Wymienieni kandydaci zorganizowali w środę konferencję prasową, podczas której apelowali o poddanie społecznej kontroli procesu wyłaniania zarządów spółek mediów publicznych. Z kolei w piątek wystosowali do RN list, w którym domagają się upublicznienia ich pisemnych wypowiedzi. Swoje zaniepokojenie eliminacją ludzi środowiska kultury już na tym etapie konkursu na władze TVP, wyraził również prezydent Bronisław Komorowski. Protest Obywateli Kultury poparli także Obywatele Nauki.
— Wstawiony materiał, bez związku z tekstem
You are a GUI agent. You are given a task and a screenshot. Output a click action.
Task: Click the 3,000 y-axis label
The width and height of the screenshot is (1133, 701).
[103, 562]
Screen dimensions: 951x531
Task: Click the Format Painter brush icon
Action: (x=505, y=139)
- Mam takie uczucie niedosytu, ponieważ uważam, że mogliśmy wysłuchać jeszcze kilku ciekawych koncepcji. Myślę o osobach, które zostały pominięte w trzecim etapie przesłuchania - powiedział w środę Kowalski.
Krok ostateczny
W ubiegłym tygodniu, Kowalski informował, że przed rozpoczęciem przesłuchań Rada rozważy możliwość dołączenia do finałowej dwunastki dodatkowych kandydatów, ponieważ warunki konkursu przewidywały maksymalnie 15 uczestników ostatniego etapu. Rada nie zdecydowała się jednak na taki krok.
"Dyskutowaliśmy nad tym, ale według części Rady, wymagałoby to unieważnienia poprzedniej uchwały i podjęcia nowej. Obawiano się możliwości zaskarżania takiej decyzji. Moim zdaniem przyjęty mechanizm głosowania nie wykluczał takiej możliwości" – powiedział Kowalski. Dodał też, że inni kandydaci powinni według niego zostać wysłuchani ze względu na staranność przeprowadzenia postępowania.
2 czerwca Rada Nadzorcza TVP wybierze rekomendowany przez siebie skład zarządu – w tym prezesa Telewizji Polskiej. Skład ten będzie jednak musiał zostać zaakceptowany przez Krajową Radę Radiofonii i Telewizji.